A strong pound and falling oil prices combined to cut industry's raw materials bill last month, official figures showed yesterday.

A strong pound and falling oil prices combined to cut industry's raw materials bill last month, official figures showed yesterday.

Factory gate prices rose just 0.1 per cent in October while the cost of raw materials dropped 0.9 per cent. Despite the fall, manufacturers were still finding profit margins squeezed. In October, input costs were 12.1 per cent up on a year ago while firms put up prices by just 2.6 per cent.

However, October's figures showed manufacturers had been given some relief over the month. The year-on-year data for September showed input costs rising at 13.6 per cent and output prices rising just 2.5 per cent.

Jonathan Loynes, chief UK economist at the consultants Capital Economics, said: "With signs of demand weakening, producers have little choice but to absorb the major part of the costs increases in their margins, casting another question mark over the outlook for industry."

The main factor for both input and output prices was oil. A fall in the price of crude oil was compounded by the rise in the value of the pound against the dollar, which is the trading currency for oil. This fed through to a 5.4 per cent monthly fall in oil as a raw material. At the other end of the production line, the price of petroleum products rose.

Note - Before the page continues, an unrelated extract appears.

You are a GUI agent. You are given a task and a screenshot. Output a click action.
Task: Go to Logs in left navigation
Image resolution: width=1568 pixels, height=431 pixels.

Crude oil prices are expected to fall sharply next spring as the impact of this year's increases in supply by the Opec, the oil cartel, begin to take effect. Opec has raised output by 3.7 million barrels a day, or 16 per cent, this year in response to a tripling of the price between the end of 1998 and the spring of this year. On Sunday, Opec leaders ruled out any further increase in supply until at least 17 January, the date of their next meeting. Yesterday, December Brent crude was virtually unchanged at about $32 a barrel.